[Stated exercise 1] In the practice set, rewrite the paragraph that begins "Trap alert" in one shorter sentence, keeping its main facts.
[Stated exercise 2] Reproduce the part of the practice set that opens with the words containing "SUBSETS of n" and closes with "number of elements.".
[Stated exercise 3] Summarize the practice set in two sentences.

[Reading text]
*****

IB Math · Probability & Combinatorics

1

Set Theory

In a class of 30 students, 18 play football, 12 play basketball, and 5 play both. How many students play at least one sport?

UNION FORMULA: add both, subtract overlap

Worked example: If 10 like cats, 8 like dogs, 3 like both → n(C∪D) = 10 + 8 − 3 = 15

💡 Explanation

1

Use the Union Formula: |A∪B| = |A| + |B| − |A∩B|

2

= 18 + 12 − 5 = 25

3

5 students play both, so we subtract them once to avoid double-counting.

2

Set Theory

If U = {1,2,3,4,5,6,7,8}, A = {2,4,6,8}, and B = {1,3,5,7}, what is A ∩ B?

INTERSECTION = only what's in BOTH

💡 Explanation

1

A contains even numbers, B contains odd numbers.

2

No number is both even AND odd, so A ∩ B = ∅.

3

When two sets share no elements, they are called disjoint sets.

3

Set Theory

A = {a, b, c, d}. How many subsets does A have (including ∅ and A itself)?

SUBSETS of n elements = 2ⁿ

Quick tip: Every element is either IN or OUT of a subset → 2 choices per element → 2n total subsets.

💡 Explanation

1

Formula: number of subsets = 2ⁿ where n = number of elements.

2

|A| = 4, so 2⁴ = 16 subsets.

3

These include ∅, {a}, {b}, {c}, {d}, {a,b}, … up to {a,b,c,d}.

4

Probability

A bag has 4 red, 3 blue, and 5 green marbles. One marble is drawn at random. What is P(not green)?

COMPLEMENT: P(A') = 1 − P(A)

💡 Explanation

1

Total marbles = 4+3+5 = 12

2

P(green) = 5/12

3

P(not green) = 1 − 5/12 = 7/12

5

Probability

A fair die is rolled. What is P(even OR greater than 4)?

P(A∪B) = P(A)+P(B)−P(A∩B) → avoid DOUBLE-COUNT

Trap alert: The number 6 is BOTH even AND greater than 4. Students often forget to subtract the overlap!

💡 Explanation

1

Even numbers: {2, 4, 6} → P(even) = 3/6

2

Greater than 4: {5, 6} → P(>4) = 2/6

3

Overlap (even AND >4): {6} → P = 1/6

4

P(A∪B) = 3/6 + 2/6 − 1/6 = 4/6 = 2/3

6

Probability

Two fair coins are flipped. What is P(at least one Head)?

AT LEAST ONE = 1 − P(NONE)

💡 Explanation

1

Sample space: {HH, HT, TH, TT} → 4 outcomes

2

P(no heads) = P(TT) = 1/4

3

P(at least one head) = 1 − 1/4 = 3/4

7

Conditional Prob.

In a group, P(A) = 0.6, P(B) = 0.5, P(A∩B) = 0.3. What is P(A|B)?

P(A|B) = P(A∩B) / P(B) → "given B happened"

Read "A|B" as: "Probability of A given that B has already occurred." You zoom into the B universe.

💡 Explanation

1

Formula: P(A|B) = P(A∩B) / P(B)

*****

[Data supplied]
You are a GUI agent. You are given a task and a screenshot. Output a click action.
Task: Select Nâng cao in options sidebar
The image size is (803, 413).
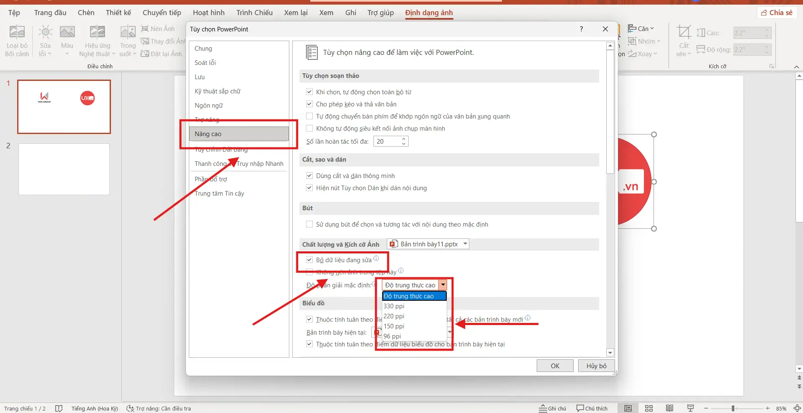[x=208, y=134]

*****

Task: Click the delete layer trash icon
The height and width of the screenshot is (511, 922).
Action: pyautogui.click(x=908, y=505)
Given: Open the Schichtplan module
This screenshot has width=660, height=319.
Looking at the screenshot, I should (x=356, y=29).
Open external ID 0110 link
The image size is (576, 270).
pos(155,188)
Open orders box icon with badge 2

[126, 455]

*****

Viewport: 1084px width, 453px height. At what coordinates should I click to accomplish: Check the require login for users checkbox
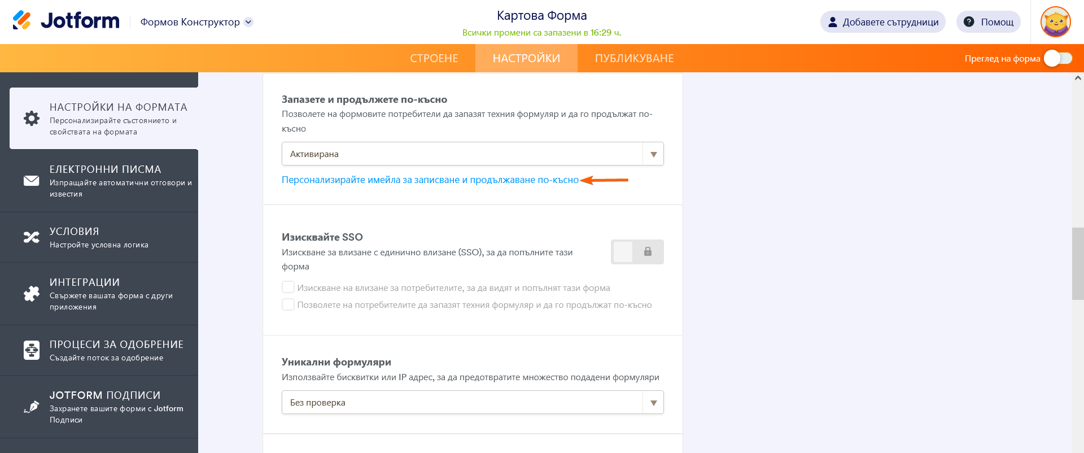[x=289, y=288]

*****

[Correct result 1] Since 6 is both even and greater than 4, students must remember to subtract that overlap.

[Correct result 2]
SUBSETS of n elements = 2ⁿ

Quick tip: Every element is either IN or OUT of a subset → 2 choices per element → 2n total subsets.

💡 Explanation

1

Formula: number of subsets = 2ⁿ where n = number of elements.

[Correct result 3] This IB Math practice set on probability and combinatorics poses set theory problems on unions, intersections and counting subsets, then probability problems that use the complement and the addition rule. Each problem gives a key rule and a step-by-step explanation, and the set ends with a conditional probability question built on P(A|B) = P(A∩B) / P(B).